Desde dentro y desde fuera

Iglesias sabe que es el momento trascendente de la legislatura, que decidirá sus políticas y su duración, así que presiona desde dentro y desde fuera, en alianza con Esquerra y Bildu. A veces es Gobierno y a veces es un partido que exige al Gobierno y, entre tanto, ministras y secretarias de Estado se cruzan reproches y Pablo Echenique perfecciona su estrategia de señalamiento en redes. Podemos quiere apartar a Ciudadanos, amarrar a Esquerra y consolidar el bloque con Bildu, lo que amplía de paso las distancias con el PNV. De ahí la irritación de los nacionalistas vascos, pieza clave en cualquier movimiento.

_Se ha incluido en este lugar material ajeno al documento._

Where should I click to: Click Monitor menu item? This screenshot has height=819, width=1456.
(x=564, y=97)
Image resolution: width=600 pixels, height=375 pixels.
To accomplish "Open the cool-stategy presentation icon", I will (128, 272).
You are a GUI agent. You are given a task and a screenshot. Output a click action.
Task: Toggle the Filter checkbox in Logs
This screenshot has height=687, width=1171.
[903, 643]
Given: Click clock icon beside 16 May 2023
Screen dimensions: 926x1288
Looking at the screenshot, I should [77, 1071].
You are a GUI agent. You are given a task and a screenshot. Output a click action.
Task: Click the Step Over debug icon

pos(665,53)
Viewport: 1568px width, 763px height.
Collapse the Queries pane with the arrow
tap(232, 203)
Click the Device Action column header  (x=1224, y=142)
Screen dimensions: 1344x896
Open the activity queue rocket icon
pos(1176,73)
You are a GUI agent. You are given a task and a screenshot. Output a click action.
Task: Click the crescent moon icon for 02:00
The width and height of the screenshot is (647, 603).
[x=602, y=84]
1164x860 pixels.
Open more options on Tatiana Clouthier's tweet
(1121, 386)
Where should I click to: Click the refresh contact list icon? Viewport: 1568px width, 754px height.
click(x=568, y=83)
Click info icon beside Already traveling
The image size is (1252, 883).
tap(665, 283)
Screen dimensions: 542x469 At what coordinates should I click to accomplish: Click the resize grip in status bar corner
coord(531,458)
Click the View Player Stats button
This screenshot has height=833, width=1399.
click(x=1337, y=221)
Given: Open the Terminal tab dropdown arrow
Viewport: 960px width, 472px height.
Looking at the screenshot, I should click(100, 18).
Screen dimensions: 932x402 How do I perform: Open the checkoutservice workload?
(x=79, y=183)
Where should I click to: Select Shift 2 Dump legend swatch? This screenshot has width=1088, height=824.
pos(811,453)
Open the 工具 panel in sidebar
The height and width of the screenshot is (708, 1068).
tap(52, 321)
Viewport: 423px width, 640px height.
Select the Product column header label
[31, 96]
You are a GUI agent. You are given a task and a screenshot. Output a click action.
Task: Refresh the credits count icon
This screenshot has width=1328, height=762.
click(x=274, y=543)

El debate se ha detenido en Bildu, que es a donde lo lleva Iglesias y donde lo quiere el PP: los Presupuestos han de sacarse con una parte del Congreso contra la otra parte. Pero la realidad es que el debate no va solo de Bildu, al que parece una exigencia mínima reclamarle que condene el terrorismo por mucho que ya no exista el terrorismo. Se trata de si ante una crisis inédita y sin mayorías parlamentarias, las cuentas pueden pactarse con bloques excluyentes y en votaciones ajustadas; si el objetivo de esta inédita coalición que presentaban como un giro histórico –la segunda parte de la “sonrisa del destino”– se limitaba entonces a un presupuesto que le diera al Ejecutivo las garantías de mantenerse.

La lucha por las esencias

Conviene aclararlo porque no es lo mismo: el presupuesto no es la legislatura; ni siquiera garantiza su éxito. Pensar que el propósito eran las cuentas y consolidar bloques políticos que se excluyan rebajaría la ambición del Ejecutivo a cumplir con aquella ley que enunció Isabel Celaá mucho antes de que aprobara su reforma educativa: “La obligación de todo Gobierno es mantenerse”. Se diría de un Gobierno que sus votantes esperaban algo más que dar con la suma para sobrevivir y entregarse a la refriega tuitera y a la inagotable lucha por las esencias.